WORK REQUIRED: The records below need to be repeated exactly, with every picture left out.

INFORMATION:
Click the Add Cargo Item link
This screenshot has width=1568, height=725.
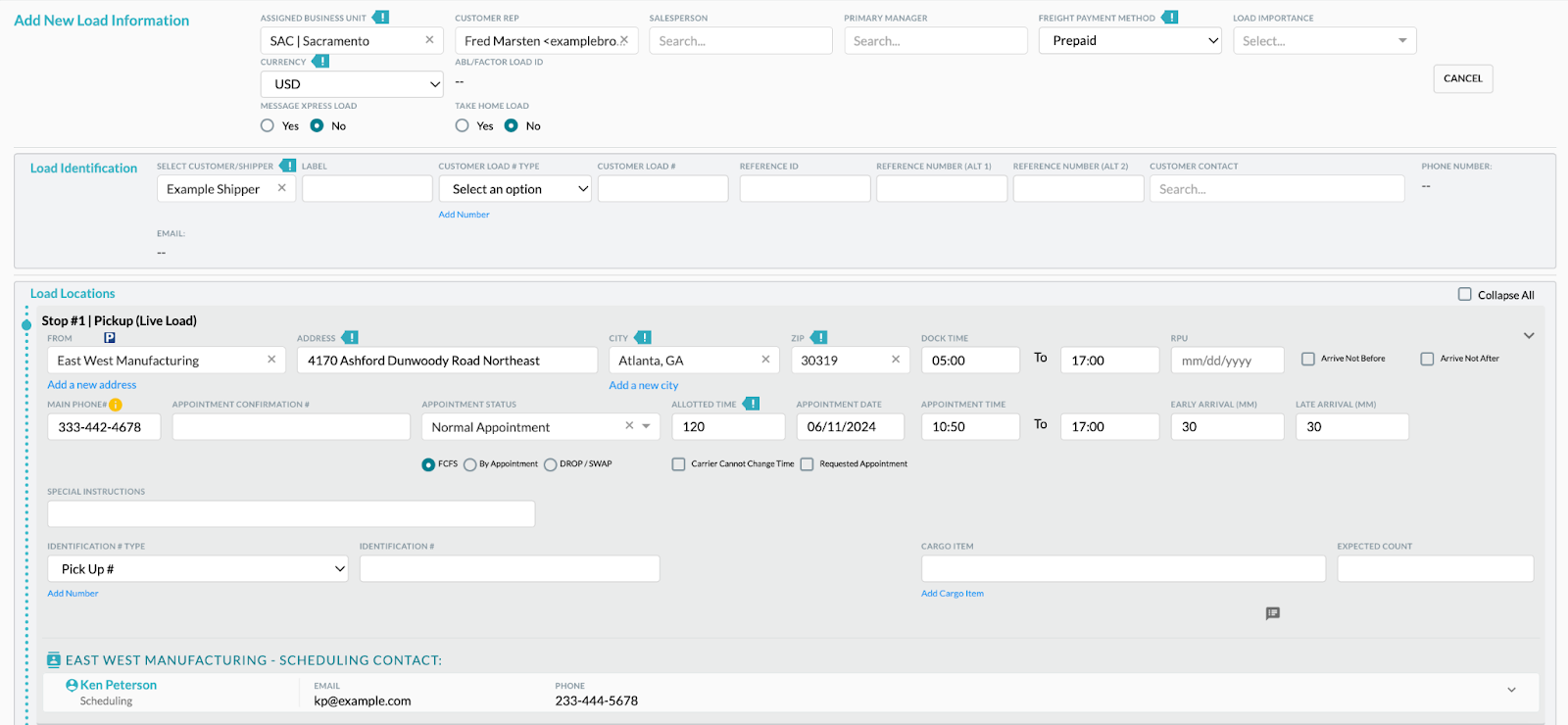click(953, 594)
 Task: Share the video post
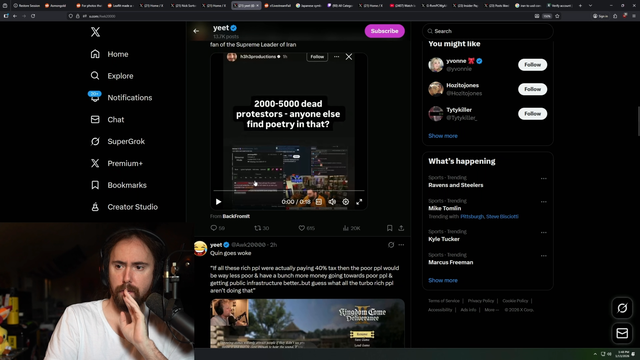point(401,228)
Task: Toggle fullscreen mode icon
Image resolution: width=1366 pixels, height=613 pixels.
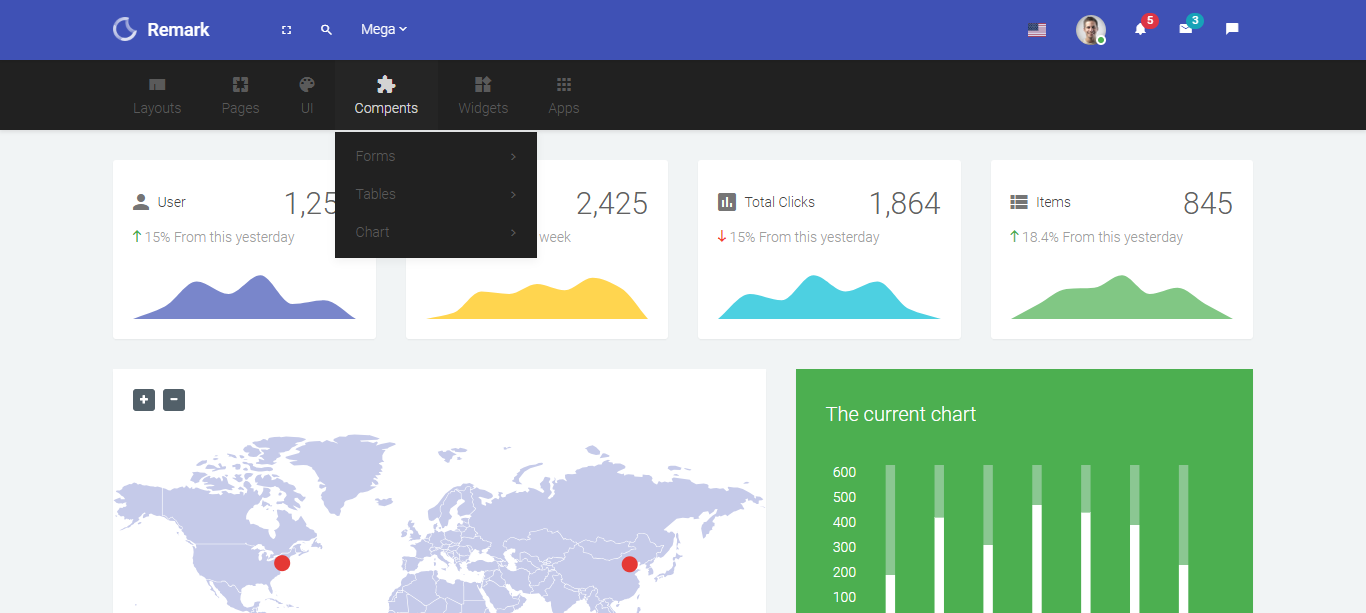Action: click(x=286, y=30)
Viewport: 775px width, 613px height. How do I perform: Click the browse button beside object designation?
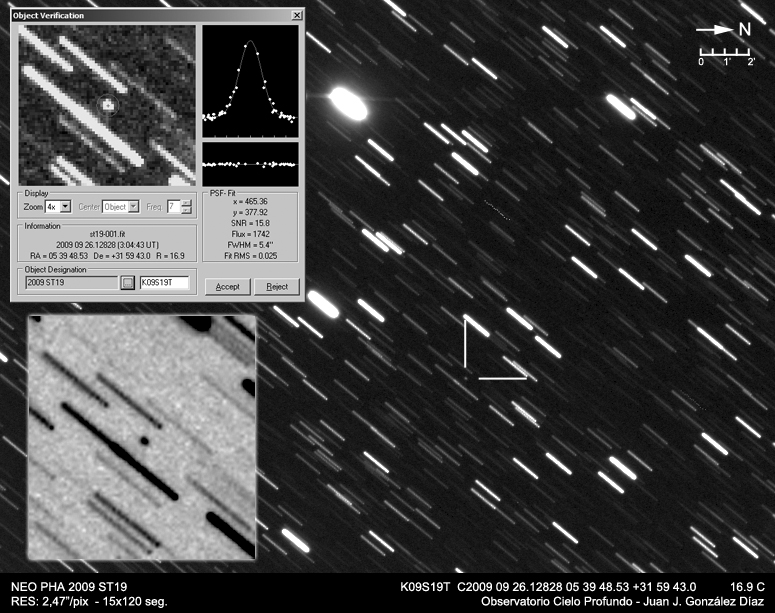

THE COMPLETED TASK:
Click the Add Cargo Item link
This screenshot has width=1568, height=725.
click(953, 594)
 Task: Share the video post
point(401,228)
Task: Toggle fullscreen mode icon
Image resolution: width=1366 pixels, height=613 pixels.
Action: click(x=286, y=30)
Viewport: 775px width, 613px height. How do I perform: Click the browse button beside object designation?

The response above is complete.